Obgleich Punk-Gruppen der ersten Stunde nur noch sporadisch im Mainstream verhandelt und durch die wesentlich intellektuelleren Post-Punker und ästhetisch ansprechenderen New Romantics abgelöst worden sind, war der rabiate Drei-Akkord-Wahnsinn noch lange nicht vom bierbesudelten Tisch. Im Gegenteil: Die mediale Ausschlachtung um die Genre-Anführer wie den Sex Pistols, The Clash oder The Damned hat zum interessanten Effekt geführt, dass Punk wieder in den Untergrund verschwunden ist, um dort mit unverminderter Härte weiter zu machen und sich auf diese Weise neu zu beleben.

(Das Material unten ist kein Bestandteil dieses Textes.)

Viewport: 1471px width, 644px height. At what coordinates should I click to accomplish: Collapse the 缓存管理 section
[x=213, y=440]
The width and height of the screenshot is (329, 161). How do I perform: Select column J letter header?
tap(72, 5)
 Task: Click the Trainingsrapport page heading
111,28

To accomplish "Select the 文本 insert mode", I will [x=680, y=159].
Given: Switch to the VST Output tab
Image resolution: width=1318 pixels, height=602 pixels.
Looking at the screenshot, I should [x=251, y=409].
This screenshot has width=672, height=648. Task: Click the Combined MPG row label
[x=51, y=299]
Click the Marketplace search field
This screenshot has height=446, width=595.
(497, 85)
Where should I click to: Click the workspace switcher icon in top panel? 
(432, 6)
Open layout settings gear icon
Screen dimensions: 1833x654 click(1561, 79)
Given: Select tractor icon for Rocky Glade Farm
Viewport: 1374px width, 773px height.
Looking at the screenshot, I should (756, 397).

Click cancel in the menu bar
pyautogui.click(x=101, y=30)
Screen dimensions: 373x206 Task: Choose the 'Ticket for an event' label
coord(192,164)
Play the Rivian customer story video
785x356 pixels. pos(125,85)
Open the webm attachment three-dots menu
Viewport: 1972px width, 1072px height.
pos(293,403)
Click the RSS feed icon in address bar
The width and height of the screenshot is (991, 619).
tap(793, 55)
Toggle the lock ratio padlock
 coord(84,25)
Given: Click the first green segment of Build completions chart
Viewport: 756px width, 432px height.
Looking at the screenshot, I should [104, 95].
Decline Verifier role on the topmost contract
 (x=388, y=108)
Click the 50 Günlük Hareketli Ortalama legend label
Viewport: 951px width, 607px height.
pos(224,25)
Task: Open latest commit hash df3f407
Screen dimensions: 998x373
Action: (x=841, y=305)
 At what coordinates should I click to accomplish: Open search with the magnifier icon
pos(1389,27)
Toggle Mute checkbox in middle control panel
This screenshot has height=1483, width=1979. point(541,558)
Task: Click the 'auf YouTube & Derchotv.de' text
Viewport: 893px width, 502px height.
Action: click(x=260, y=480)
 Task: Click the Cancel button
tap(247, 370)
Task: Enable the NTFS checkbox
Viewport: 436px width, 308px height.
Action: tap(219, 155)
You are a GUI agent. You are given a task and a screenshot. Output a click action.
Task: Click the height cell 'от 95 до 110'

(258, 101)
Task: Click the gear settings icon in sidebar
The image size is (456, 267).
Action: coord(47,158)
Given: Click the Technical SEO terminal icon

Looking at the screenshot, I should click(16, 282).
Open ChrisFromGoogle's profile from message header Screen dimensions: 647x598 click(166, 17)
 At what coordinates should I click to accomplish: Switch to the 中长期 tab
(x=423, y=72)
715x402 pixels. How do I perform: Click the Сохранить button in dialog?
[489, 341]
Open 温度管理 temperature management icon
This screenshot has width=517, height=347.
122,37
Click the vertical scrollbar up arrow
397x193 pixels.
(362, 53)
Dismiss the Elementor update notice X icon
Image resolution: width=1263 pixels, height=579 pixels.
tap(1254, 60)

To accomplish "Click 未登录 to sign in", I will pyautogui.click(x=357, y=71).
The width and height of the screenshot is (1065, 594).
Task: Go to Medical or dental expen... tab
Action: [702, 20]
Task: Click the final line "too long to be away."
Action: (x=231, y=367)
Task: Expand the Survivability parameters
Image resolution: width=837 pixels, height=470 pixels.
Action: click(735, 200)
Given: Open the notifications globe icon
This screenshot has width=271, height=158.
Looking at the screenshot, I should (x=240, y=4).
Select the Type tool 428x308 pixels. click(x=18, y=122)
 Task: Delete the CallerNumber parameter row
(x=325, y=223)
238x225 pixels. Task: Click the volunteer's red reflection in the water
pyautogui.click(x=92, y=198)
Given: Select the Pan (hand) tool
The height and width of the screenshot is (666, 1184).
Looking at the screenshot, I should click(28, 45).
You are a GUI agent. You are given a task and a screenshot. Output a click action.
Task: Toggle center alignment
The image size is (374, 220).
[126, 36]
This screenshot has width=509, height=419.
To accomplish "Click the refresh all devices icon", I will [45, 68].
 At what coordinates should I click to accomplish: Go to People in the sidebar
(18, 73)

Doch hat sich einiges geändert bei der zweiten Generation von UK-Punkern. Es liegt in der Natur der Sache, dass Musiker, sobald sie das Rüstzeug einigermaßen erlernt haben, sich von ihren Vorbildern entfernen möchten, um einen eigenen Fußabdruck zu hinterlassen. Punk franst sich zu Beginn der 80er an den Enden aus, zersplittert in verschiedene musikalische Überzeugungen, was zwar auf Kosten der Homogenität geht, aber notwendig ist, um nicht in eine stilistische Sackgasse zu geraten. Vom dogmatischen Abarbeiten diverser Anarcho-Parameter ist auf "Burning Britain" nicht mehr viel geblieben, außer dem Ansatz, alles in kurz-knackig gehaltenen Songs, die selten über drei Minuten hinausgehen, zu packen.

Cherry Red Records, das selbst in der heißen Punk-Phase gegrüdet worden ist, schöpft bei dieser Zusammenstellung erneut aus ihrem eigenen, immensen Wissen, das sie bereits mit diversen anderen aufwendig gestalteten Kompendien zu verschiedenen britischen subkulturellen Bewegungen unter Beweis stellen konnte. Auf vier CDs, chronologisch aufgedröselt (jede Scheibe deckt ein Jahr ab) und in ein liebevoll gestaltetes Buchformat mit jeder Menge Lektüre zu den Songs gelegt, haben die Macher ein Zeitdokument geschaffen, das dem Hörer gut begreiflich macht, wie stark dieses Genre unter der Oberfläche noch wütend gezuckt hat.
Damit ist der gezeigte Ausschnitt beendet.